The moment I met *Heidi (this is a fake name used online to protect her privacy) I fell in love. When I met her in the summer of 2013, I was surprised to find out that she was 3 years old, because she was so tiny! I cherished every moment I spent with Heidi and immediately felt a deep connection with her that I didn’t know how to describe. She was very timid and drawn in, and it was rare to see her smile. On my last day in India, I got to see authentic joy through Heidi’s giggle as we played with a beach ball nearly twice her size.

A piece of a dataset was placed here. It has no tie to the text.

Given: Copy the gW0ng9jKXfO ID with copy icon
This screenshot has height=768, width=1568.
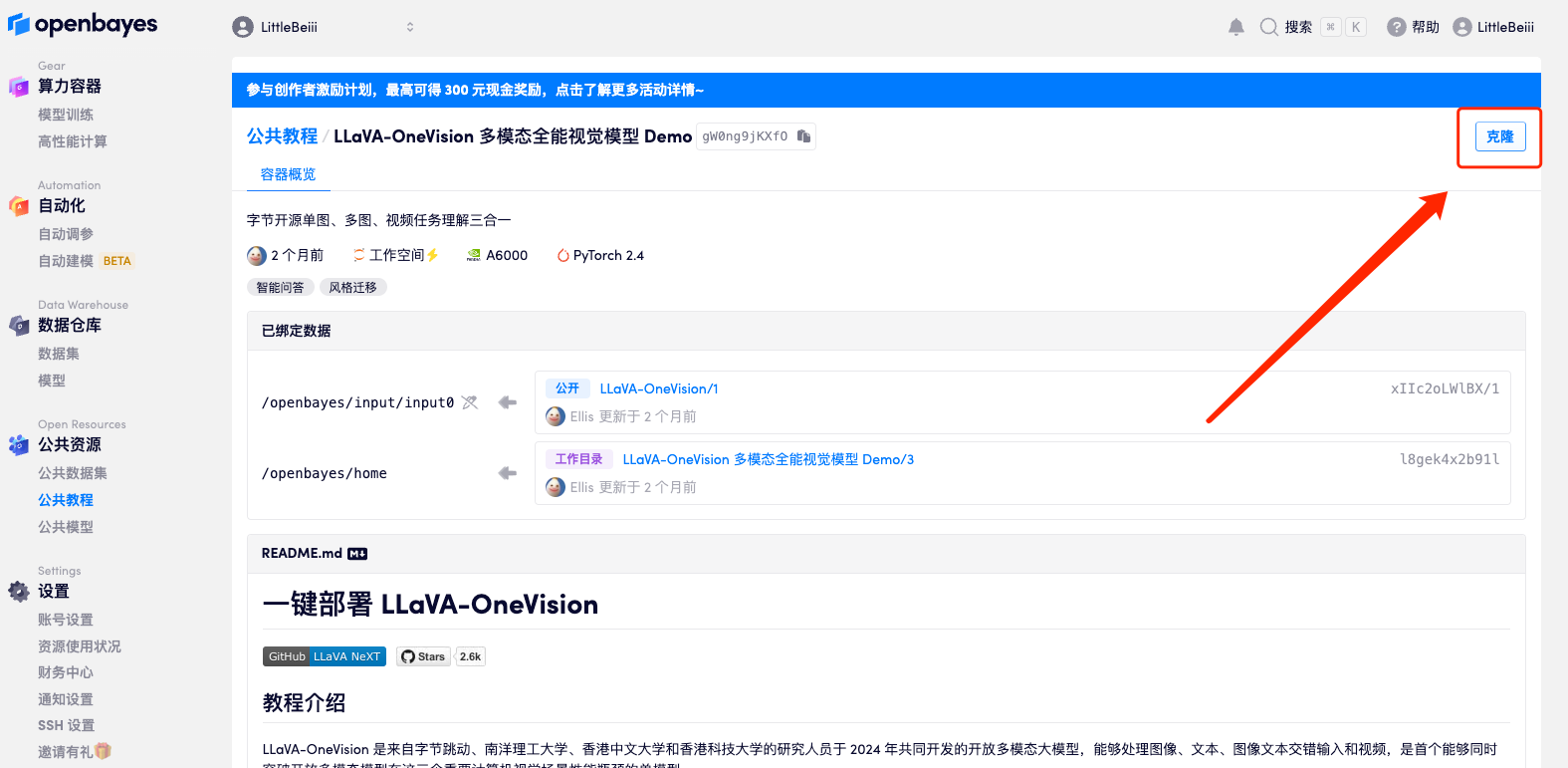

As soon as I left India in the summer of 2013, I knew I was supposed to go back. I felt God calling me to move there and serve in a parenting role to Heidi and the other kids she lived with. In the months that followed, I found myself stalking SCH’s social media accounts (full pictures of kids were allowed online back then) and constantly reading volunteer’s blogs searching for updates on Heidi. Back then I knew God was doing something in my heart regarding Heidi, but I assumed He was just using her to call me back to India.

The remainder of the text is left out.